On April 27, 2001, international scientists gathered in Chicago, Illinois, for a two-day conference to discuss how the virus, asbestos, and genetics apparently can work together to cause cancer. But they also heard about something unimaginable just a few short years ago: the possibility of preventing one of the deadliest of human cancers.
"I would like to see if we can do something for these people," said Dr. Michele Carbone, the NIH researcher who discovered SV40 in tumors and now a researcher at Loyola University's cancer center near Chicago. "We have a target now. Before we did not have a target. We want to see if we can influence the natural course of the disease."

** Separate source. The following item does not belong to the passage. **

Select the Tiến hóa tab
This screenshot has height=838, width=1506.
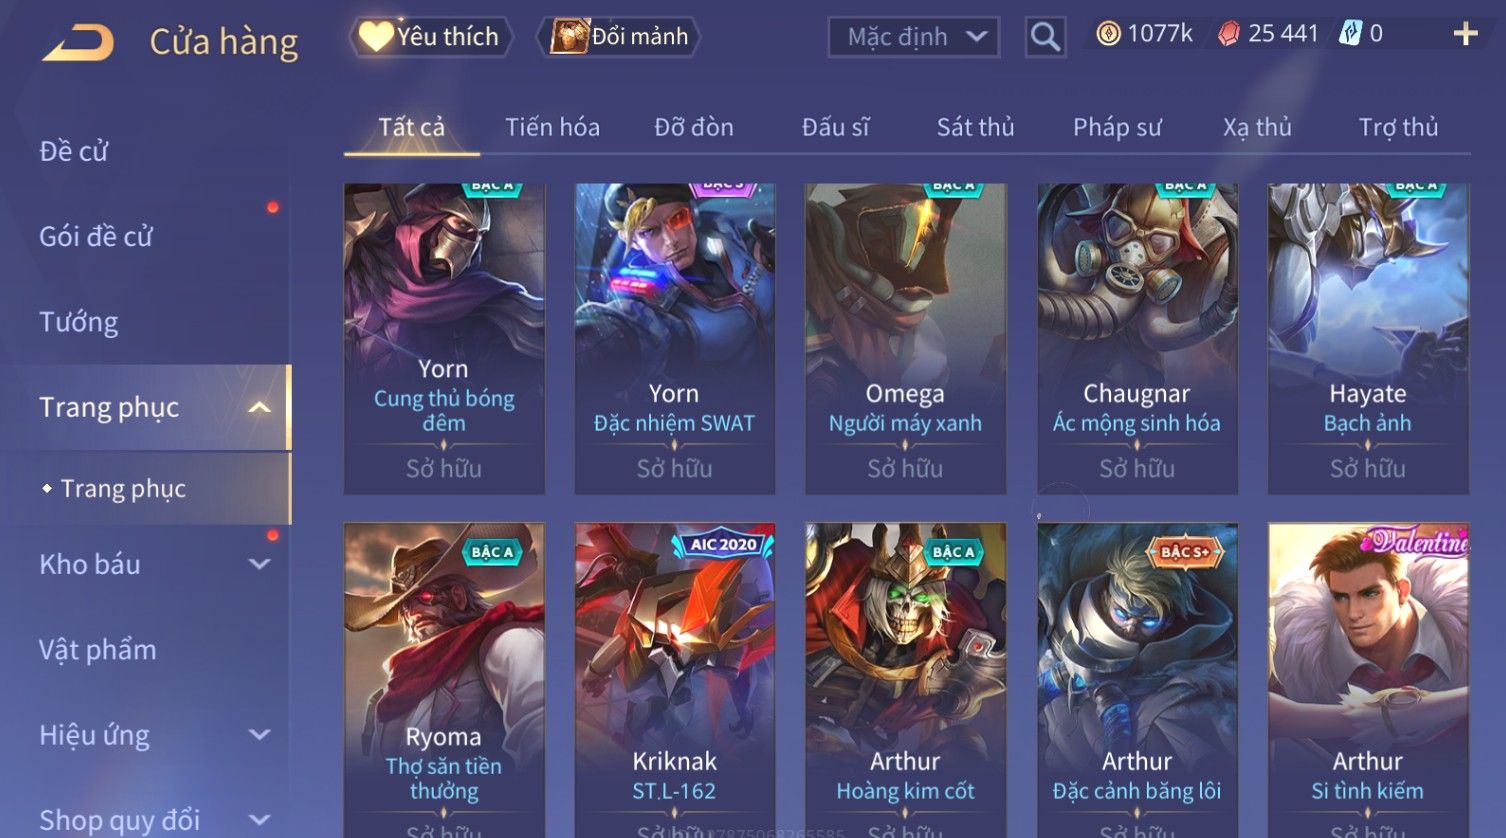tap(552, 127)
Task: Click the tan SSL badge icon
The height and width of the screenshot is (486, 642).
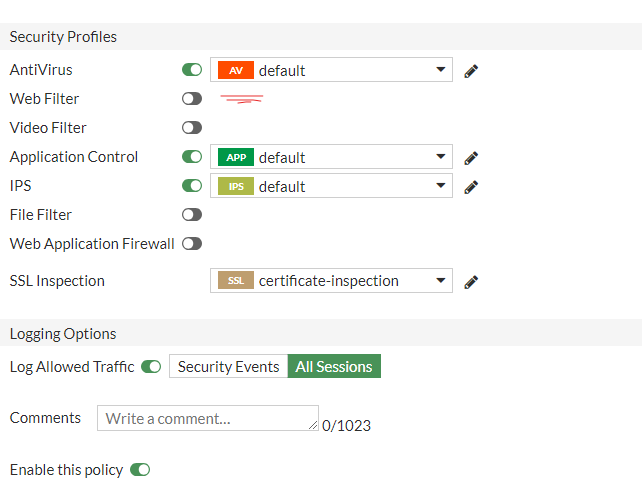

The target is the virus, for which a vaccine is being developed, and potential genetic therapies for those who might be predisposed to mesotheliomas.
Until SV40 was discovered, many doctors and scientists had given up studying mesotheliomas, Carbone said. "It was depressing to treat because all your patients died, and researchers had no clue as to what could be done to develop a therapeutic approach," he said. Life expectancy for those who get the lung disease is nine to 15 months.